▶ [WHAT IS NEEDED] Please carry on the patent text about the high-strength seamless steel tube, starting right after its last sentence.

▶ [SELECTED PASSAGE]
◇ ◇ ◇

Seamless steel tube with high strength and toughness and manufacturing method therefor

Abstract

A seamless steel tube with high strength and toughness, comprising the following chemical elements by mass: 0.1-0.25% of C, 0.1-0.5% of Si, 0.01-0.1% of Al, 0.6-2% of Mn, the balance of Fe and other unavoidable impurities, wherein C+Mn/6≥0.35. Also provided is a method for preparing a seamless steel tube.

Claims

1. A seamless steel tube consisting of chemical elements by mass: C, 0.1-0.25%; Si, 0.1-0.5%; Al, 0.01-0.1%; Mn, 0.6-2%; and the balance being Fe and other unavoidable impurities, wherein the amounts of C and Mn satisfy: C+Mn/6≥0.35, wherein the microstructure of steel comprises a tempered martensite phase of not less than 75%; wherein the other unavoidable impurities comprise S≤0.005%, P≤0.02%, and O≤0.01% by mass, and wherein the seamless steel tube is obtained from a seamless steel tube that has a Rockwell hardness of more than 40HRC after quenching and rolling, and before tempering.

◇ ◇ ◇

▶ [DATASET CONTENT]
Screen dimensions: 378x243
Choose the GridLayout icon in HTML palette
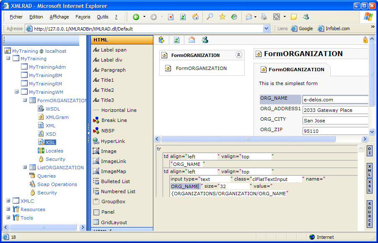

◇ ◇ ◇

▶ [RESPONSE TO THE EXERCISE]
2. The seamless steel tube according to claim 1, wherein the microstructure of steel further comprises ferrite and bainite.

3. The seamless steel tube according to claim 1, wherein the seamless steel tube further has a yield strength ≥555 Mpa, and an impact energy (full-size test piece) at 0° C.>50 J.

4. A method for producing the seamless steel tube according to claim 1, comprising steps of: (1) smelting and forming a billet; (2) heating the billet, followed by piercing, rolling, stretch reducing or sizing, so as to obtain tube, wherein the cross-sectional area ratio of billet to tube is more than 4.5; (3) online quenching, wherein the quenching starting temperature is 850-1100° C., the cooling rate is 20-60° C./s, the Rockwell hardness of the steel tube after quenching is more than 40HRC; and (4) tempering: the tempering temperature is 500-700° C.

5. The method according to claim 4, wherein in step (2), the billet is heated to 1100-1250° C. and maintained for 1-4 hours.

6. The method according to claim 4, wherein in step (2), the ratio of the cross-sectional area of the billet before said stretch reducing or sizing to the cross-sectional area of the billet after said stretch reducing or sizing is more than 1.05.

7. The method according to claim 4, wherein in step (3), said quenching implemented by evenly spraying water around the tube or immersing the steel tube in water.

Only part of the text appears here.